Sam Bateman, polygamous cult leader accused of kidnapping his child brides from state care, appears in court on new charges
A cult leader accused of taking child brides pleaded not guilty to kidnapping.
Sam Bateman was arrested in August after girls were found locked up in a trailer he was towing.
Bateman, of the FLDS, was arraigned on new charges related to the kidnapping of those girls from state care.
Samuel Bateman, the 46-year-old leader of a polygamous splinter sect linked to cult leader Warren Jeffs, was in court this week where he faced new criminal charges alleging he masterminded kidnapping nearly a dozen girls from state children's group homes.
Bateman, a self-styled prophet in the Fundamentalist Church of Jesus Christ of Latter-Day Saints, was first arrested on state charges in August after three young girls were found hidden in a cargo trailer that law enforcement said he was towing on a highway in Flagstaff, Arizona — over 1,000 miles from the FLDS stronghold in Colorado City.
Local officials then raided Arizona residences used by Bateman — who has 20 wives, most of them children — and nine girls were placed in Arizona Department of Child Safety group homes, according to the FBI.

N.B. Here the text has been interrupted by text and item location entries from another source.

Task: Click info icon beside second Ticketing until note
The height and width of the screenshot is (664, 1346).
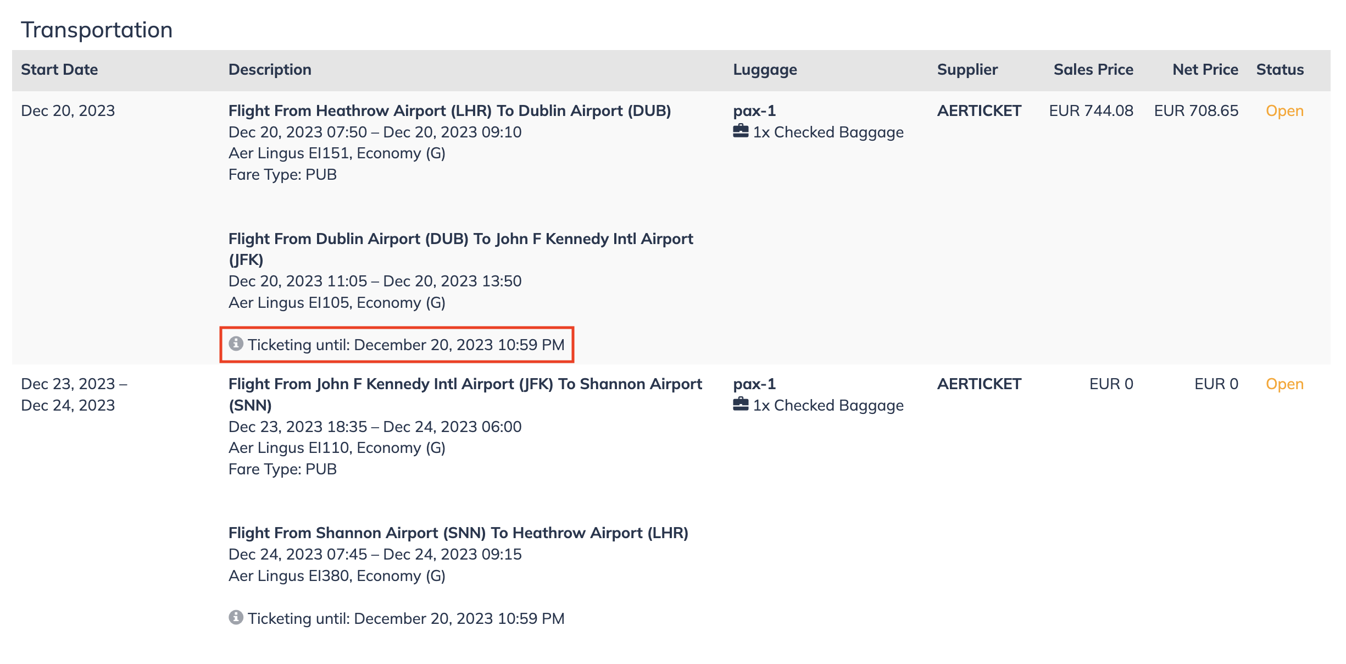Action: (x=236, y=617)
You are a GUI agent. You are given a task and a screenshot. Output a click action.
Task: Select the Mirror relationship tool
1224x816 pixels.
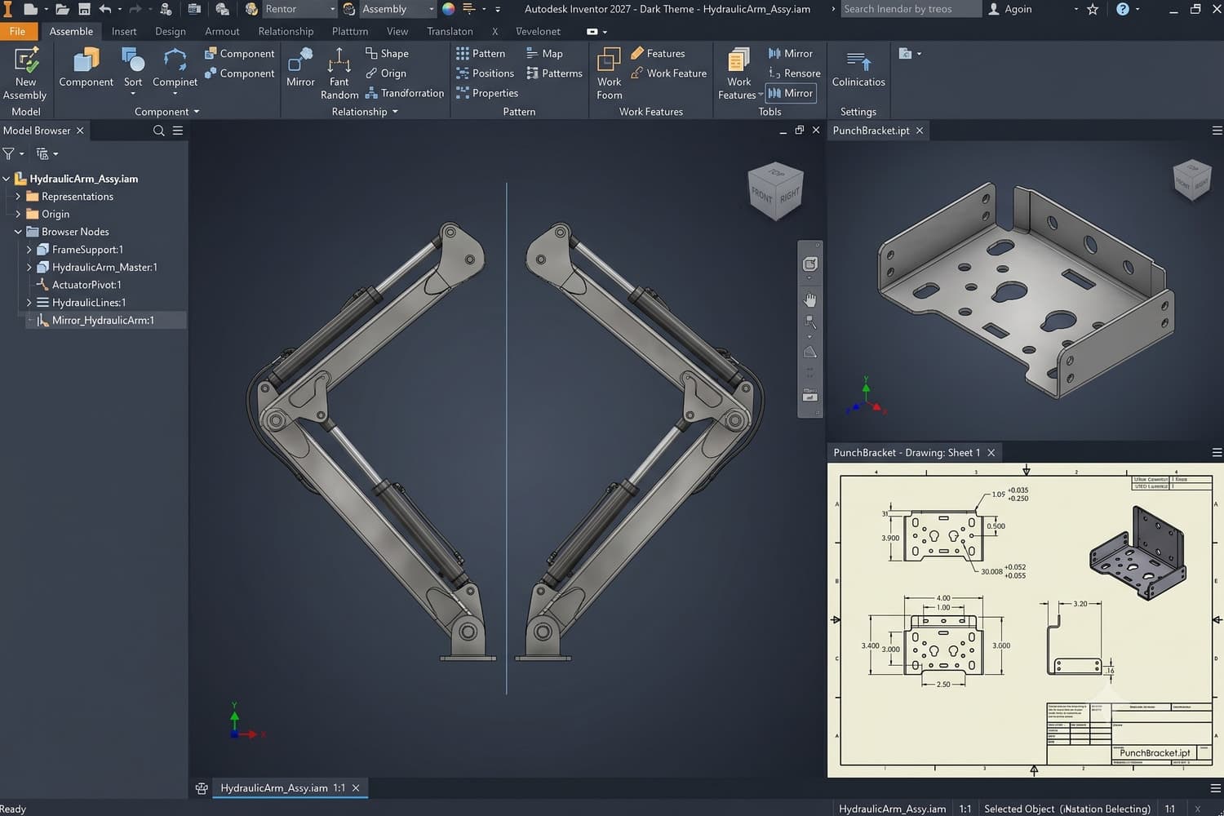[300, 68]
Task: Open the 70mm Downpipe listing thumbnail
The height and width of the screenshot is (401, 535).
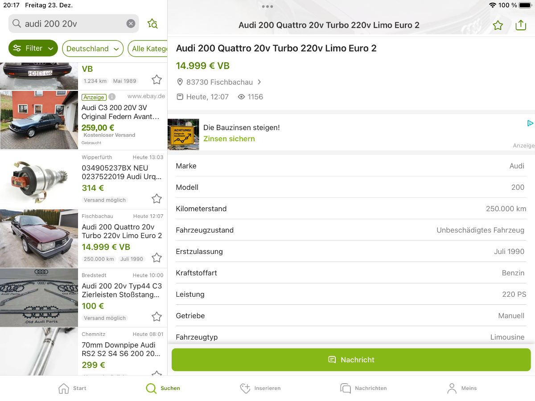Action: point(39,351)
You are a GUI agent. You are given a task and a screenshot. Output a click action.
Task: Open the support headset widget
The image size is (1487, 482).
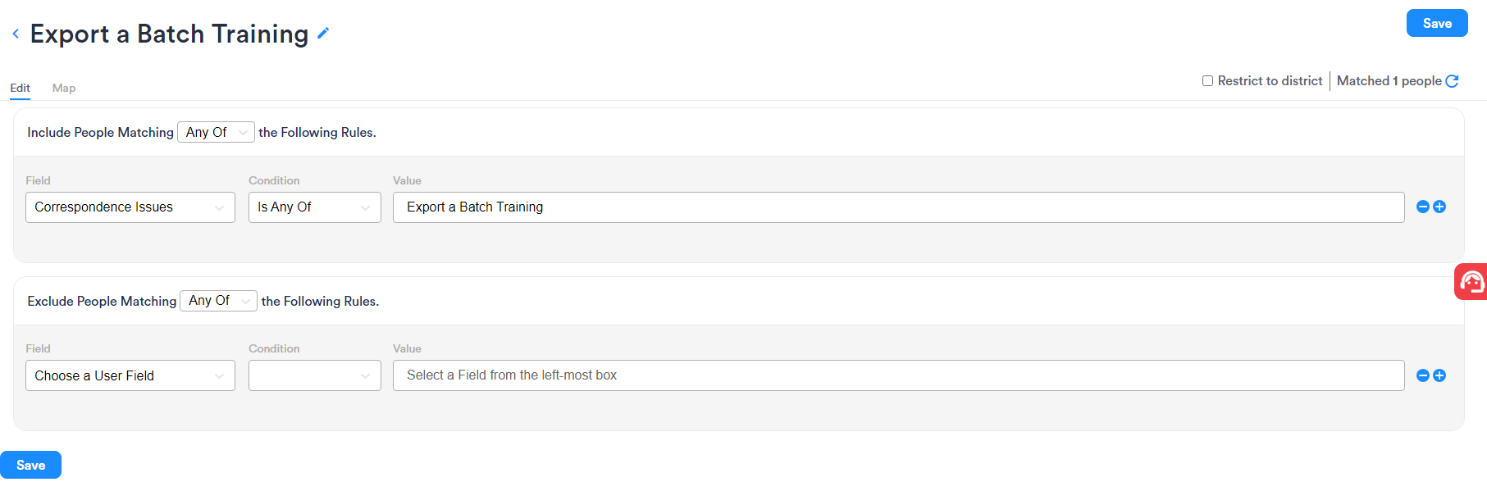[x=1472, y=281]
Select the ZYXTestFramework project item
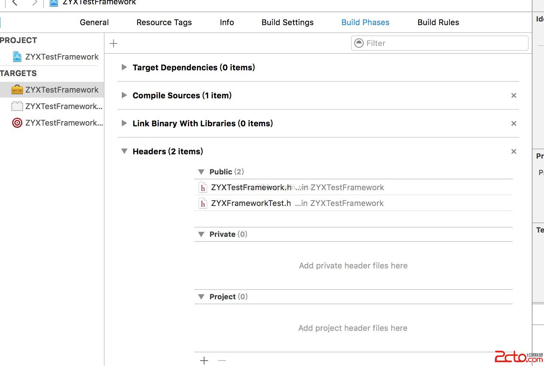 [x=61, y=57]
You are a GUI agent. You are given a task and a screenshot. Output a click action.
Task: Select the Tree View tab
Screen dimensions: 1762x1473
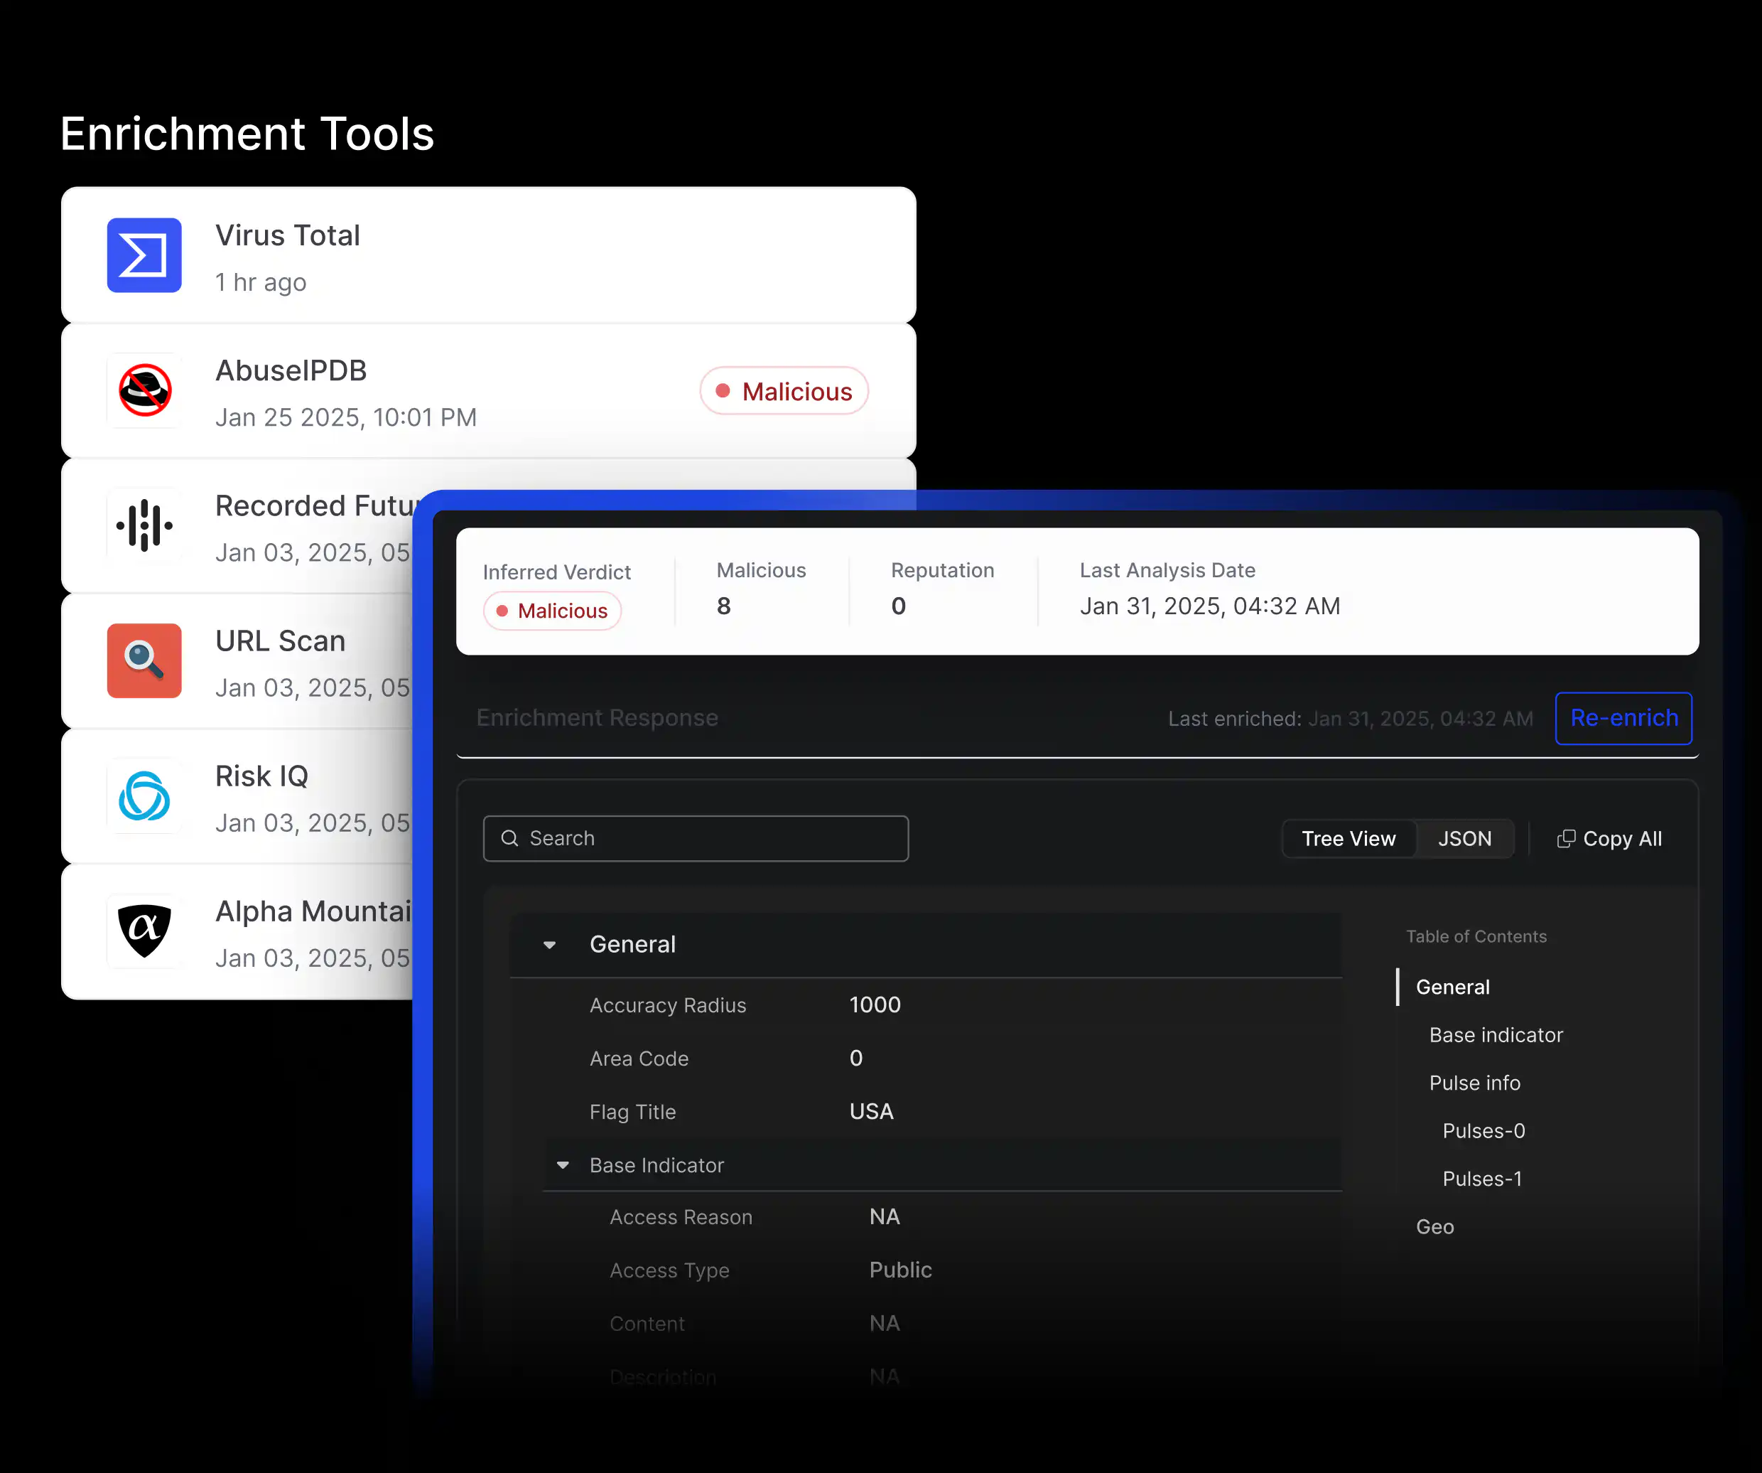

On Wednesday, Bateman pleaded not guilty to new charges in federal court in Phoenix, Arizona after the FBI alleged that he arranged for three of his adult wives to kidnap 8 of those minor girls from the children's group home where they were being cared for.
"On November 27, 2022, eight of the nine minor females ran away from DCS group homes," Dawn Martin, an FBI special agent, wrote in an affidavit filed in federal courts in Washington and Arizona.
The FBI says that Bateman conspired with three women — Moretta Johnson, Naomi Bistline, and Donnae Barlow — to assist the girls in escaping state care. They are charged with tampering with and destroying evidence and aiding in kidnapping the girls.
The women picked the girls up and then transported them to Spokane, Washington by car, where they were found on December 1 in an AirBnb, according to federal court documents.
Polygamy and sexual abuse
The FLDS has long been run by Warren Jeffs, a notorious cult leader who has run the group from prison since 2006.
Bateman, who for years had tried to work his way into Jeff's inner circle, recently declared himself prophet, one of Warren Jeffs' sons previously told Insider.
While most members of the FLDS still consider Jeffs prophet, the FBI says Bateman now has a small group of 50 followers.
While Bateman has not been charged with federal sex trafficking charges, an affidavit filed in the case details allegations of sexual abuse of minor girls in the sect.
When the girls were placed into state care in September, federal investigators began reviewing some of their journals, which were seized from Bateman's homes.
The journal entries detailed kissing, sleeping with, and touching the 46-year-old Bateman. In interviews with the FBI, informants detailed some of Bateman's alleged treatment of his underage wives, including a wine-fueled orgy in which they were made to watch him have sex with their father before they were forced to have sex with other men.
One informant told investigators that Bateman complained to some of his wives that another one of his child brides — no older than 10 — was wetting the bed. Bateman also told his own underage daughter he was meant to marry and impregnate her, and on several occasions kissed her inappropriately in front of other followers, according to the FBI report.
In initial forensic interviews, though, the girls didn't report sexual abuse, and Martin said she believes that the older girls were keeping the younger ones from talking.
It wasn't until a day before Thanksgiving that one of the nine girls in state care said that Bateman had sexually abused her, according to the FBI affidavit.
Days later, eight of the girls took off, prompting investigators to once again turn to electronic devices and journals they left behind for answers.
They learned the girls had been communicating with Bateman's older wives through a encrypted group chat on Signal.
In a journal entry on November 27, one girl wrote, "today is the day we go home," according to the affidavit.
A trial was scheduled for Bateman on Jan. 10, but his lawyers have requested more time to prepare.
Attorney Andrew Marcantel, who represents Bateman, told Insider he expects the trial to be postponed.